» **Selected excerpt**
-- begin --

Thursday, May 26, 2011

Weird Job Interview Questions (brain teasers)

I am a few months late on this, but business sites published a list of the "Weirdest Interview Questions from 2010" earlier this year. Some are fun brain teasers, others are completely subjective questions with no right answer, and a few seem almost deviously presented to obtain information that interviewers can't legally ask ("what has happened in this country over the last 10 years" may offer some insight to political leanings).

Before reading the questions and then a select few of my personal responses, you must understand the purposes to questions like these. I've interviewed many candidates for computer engineer and various tech positions and questions like these help us get insight on a person's thought process and ability to "think outside the box". In an interview, a candidate does not have to answer the question with the correct answer (if there is only one), but seeing a candidate realize that there just isn't one answer to the question or ask for details which were intentionally omitted tells us they can adapt and try new methods to real life problems presented to them on the job. Sometimes they may give a wrong answer, but the thought process that took them there is what impresses us; and since they really only had 5 min or less to come up with the answer we understand that the first hypothesis is usually not correct but a stepping stone to finding the final answer if given enough time. (a self-motivated candidate who calls back a few days later with an updated answer after time to reflect on the question is even more impressive).

-- end --

» **Stored data**
-- begin --

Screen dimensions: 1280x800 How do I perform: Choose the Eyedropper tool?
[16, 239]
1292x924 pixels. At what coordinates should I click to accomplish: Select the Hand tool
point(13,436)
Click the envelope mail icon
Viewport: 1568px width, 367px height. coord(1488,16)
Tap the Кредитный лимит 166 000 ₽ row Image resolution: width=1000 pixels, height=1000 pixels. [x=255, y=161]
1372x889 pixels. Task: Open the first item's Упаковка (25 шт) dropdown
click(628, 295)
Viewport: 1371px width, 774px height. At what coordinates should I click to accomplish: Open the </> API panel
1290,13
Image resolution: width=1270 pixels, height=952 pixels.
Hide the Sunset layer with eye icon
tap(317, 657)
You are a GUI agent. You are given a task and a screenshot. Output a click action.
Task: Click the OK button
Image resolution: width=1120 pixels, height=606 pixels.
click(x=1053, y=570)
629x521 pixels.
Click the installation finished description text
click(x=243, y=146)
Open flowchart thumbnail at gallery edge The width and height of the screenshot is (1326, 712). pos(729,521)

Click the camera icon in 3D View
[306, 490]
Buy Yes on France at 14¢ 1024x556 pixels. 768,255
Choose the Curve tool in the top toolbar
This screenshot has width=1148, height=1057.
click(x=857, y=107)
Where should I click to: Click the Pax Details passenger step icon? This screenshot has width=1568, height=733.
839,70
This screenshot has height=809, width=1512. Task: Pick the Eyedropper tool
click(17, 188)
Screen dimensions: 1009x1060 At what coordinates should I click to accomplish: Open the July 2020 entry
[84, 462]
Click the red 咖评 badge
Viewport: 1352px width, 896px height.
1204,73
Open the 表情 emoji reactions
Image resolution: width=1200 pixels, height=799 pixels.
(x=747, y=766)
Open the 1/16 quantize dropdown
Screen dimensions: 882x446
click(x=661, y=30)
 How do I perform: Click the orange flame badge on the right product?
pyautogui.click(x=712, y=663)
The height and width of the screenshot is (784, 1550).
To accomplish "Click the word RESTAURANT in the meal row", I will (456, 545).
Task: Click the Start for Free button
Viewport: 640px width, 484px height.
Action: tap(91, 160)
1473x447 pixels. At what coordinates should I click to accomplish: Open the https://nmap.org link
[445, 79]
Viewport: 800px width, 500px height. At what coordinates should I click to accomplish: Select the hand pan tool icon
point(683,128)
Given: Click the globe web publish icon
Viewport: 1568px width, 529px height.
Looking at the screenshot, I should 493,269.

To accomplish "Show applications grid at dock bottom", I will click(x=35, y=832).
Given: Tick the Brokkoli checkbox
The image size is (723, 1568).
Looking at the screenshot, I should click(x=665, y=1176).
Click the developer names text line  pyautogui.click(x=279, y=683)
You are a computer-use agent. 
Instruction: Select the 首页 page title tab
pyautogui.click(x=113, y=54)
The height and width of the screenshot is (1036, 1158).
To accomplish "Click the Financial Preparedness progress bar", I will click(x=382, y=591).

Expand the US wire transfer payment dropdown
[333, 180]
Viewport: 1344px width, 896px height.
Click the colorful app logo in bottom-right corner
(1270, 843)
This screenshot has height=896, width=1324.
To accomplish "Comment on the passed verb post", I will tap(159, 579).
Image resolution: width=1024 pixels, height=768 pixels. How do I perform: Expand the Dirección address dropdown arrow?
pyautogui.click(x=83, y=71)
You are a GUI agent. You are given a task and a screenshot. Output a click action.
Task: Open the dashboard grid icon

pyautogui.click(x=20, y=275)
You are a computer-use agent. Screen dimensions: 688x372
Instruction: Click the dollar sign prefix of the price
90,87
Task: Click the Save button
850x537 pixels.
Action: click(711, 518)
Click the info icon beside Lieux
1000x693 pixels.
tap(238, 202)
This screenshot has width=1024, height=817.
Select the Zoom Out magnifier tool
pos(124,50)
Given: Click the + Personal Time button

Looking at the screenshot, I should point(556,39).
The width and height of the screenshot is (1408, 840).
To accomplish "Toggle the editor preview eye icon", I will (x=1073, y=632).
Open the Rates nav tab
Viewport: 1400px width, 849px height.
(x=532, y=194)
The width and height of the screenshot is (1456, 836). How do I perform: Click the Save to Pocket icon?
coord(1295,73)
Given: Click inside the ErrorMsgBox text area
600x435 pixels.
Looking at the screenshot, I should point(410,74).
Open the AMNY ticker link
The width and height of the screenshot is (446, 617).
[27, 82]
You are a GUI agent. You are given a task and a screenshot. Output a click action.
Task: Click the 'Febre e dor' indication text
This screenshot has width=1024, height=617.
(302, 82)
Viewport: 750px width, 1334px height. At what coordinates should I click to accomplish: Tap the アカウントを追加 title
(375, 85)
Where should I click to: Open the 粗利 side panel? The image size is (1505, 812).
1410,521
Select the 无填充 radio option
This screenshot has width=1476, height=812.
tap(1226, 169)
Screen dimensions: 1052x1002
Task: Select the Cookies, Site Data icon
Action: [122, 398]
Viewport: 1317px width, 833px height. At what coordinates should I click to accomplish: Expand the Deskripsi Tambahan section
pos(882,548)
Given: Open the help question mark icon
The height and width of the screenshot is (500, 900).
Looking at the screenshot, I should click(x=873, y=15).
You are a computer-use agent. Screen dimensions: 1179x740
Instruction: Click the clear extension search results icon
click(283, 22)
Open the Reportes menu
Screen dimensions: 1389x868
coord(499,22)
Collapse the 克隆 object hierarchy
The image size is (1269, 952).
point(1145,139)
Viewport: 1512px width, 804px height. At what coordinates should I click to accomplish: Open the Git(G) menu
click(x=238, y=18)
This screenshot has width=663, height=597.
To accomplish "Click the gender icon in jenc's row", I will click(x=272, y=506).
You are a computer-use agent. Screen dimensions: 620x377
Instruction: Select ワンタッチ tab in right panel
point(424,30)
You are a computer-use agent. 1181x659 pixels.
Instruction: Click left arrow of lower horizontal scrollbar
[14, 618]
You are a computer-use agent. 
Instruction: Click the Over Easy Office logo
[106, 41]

-- end --

» **Problems and tasks**
(a) Repeat the interview post word for word, starting with "Weird Job Interview" and going on through "to political leanings).".
(b) According to the interview post, why can a candidate who gives a wrong answer still impress the interviewers? Explain in one to three sentences.
The listing above is material apart from the interview post.

» **Answer list**
(a)
Weird Job Interview Questions (brain teasers)

I am a few months late on this, but business sites published a list of the "Weirdest Interview Questions from 2010" earlier this year. Some are fun brain teasers, others are completely subjective questions with no right answer, and a few seem almost deviously presented to obtain information that interviewers can't legally ask ("what has happened in this country over the last 10 years" may offer some insight to political leanings).

(b) What impresses the interviewers is the thought process that led the candidate to the answer. Since the candidate had only about five minutes or less, the interviewers understand that the first hypothesis is usually not correct but a stepping stone toward the final answer if given enough time.